▸ THE TASK:
From the line with "Task: Sort by the Entry Type column header" to the line with "Open the 3D view mode", retype every line exactly, including those two, and leave out the rest of the data below.

▸ EXERCISE MATERIAL:

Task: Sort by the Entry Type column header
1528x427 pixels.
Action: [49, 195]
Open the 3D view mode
==
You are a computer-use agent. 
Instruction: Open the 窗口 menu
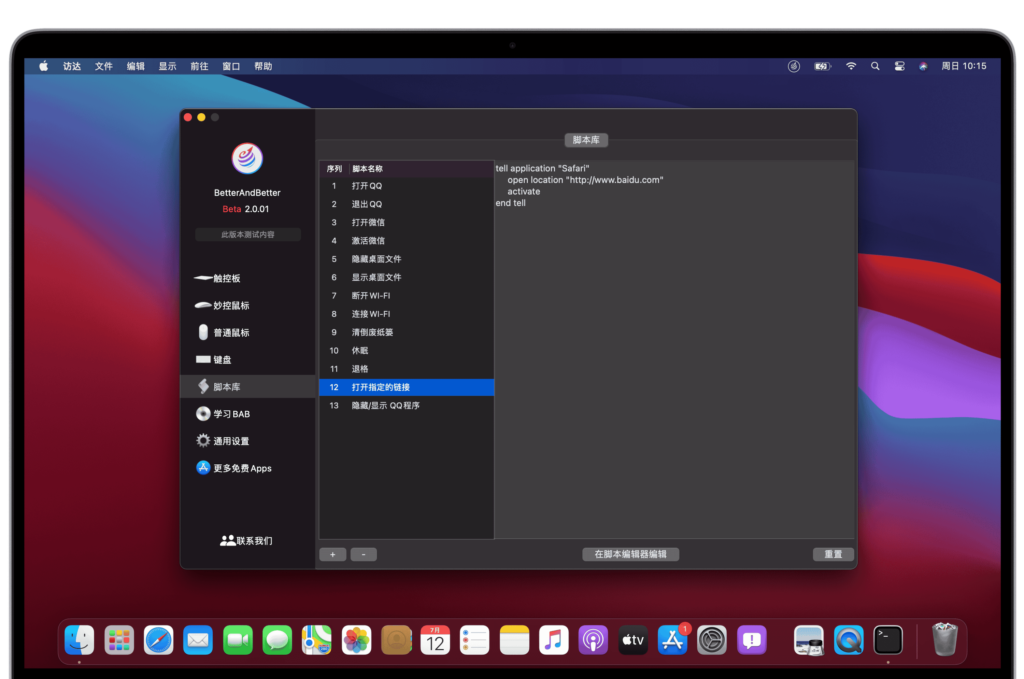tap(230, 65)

▸ TASK SOLUTION:
Task: Sort by the Entry Type column header
1528x427 pixels.
Action: [49, 195]
Open the 3D view mode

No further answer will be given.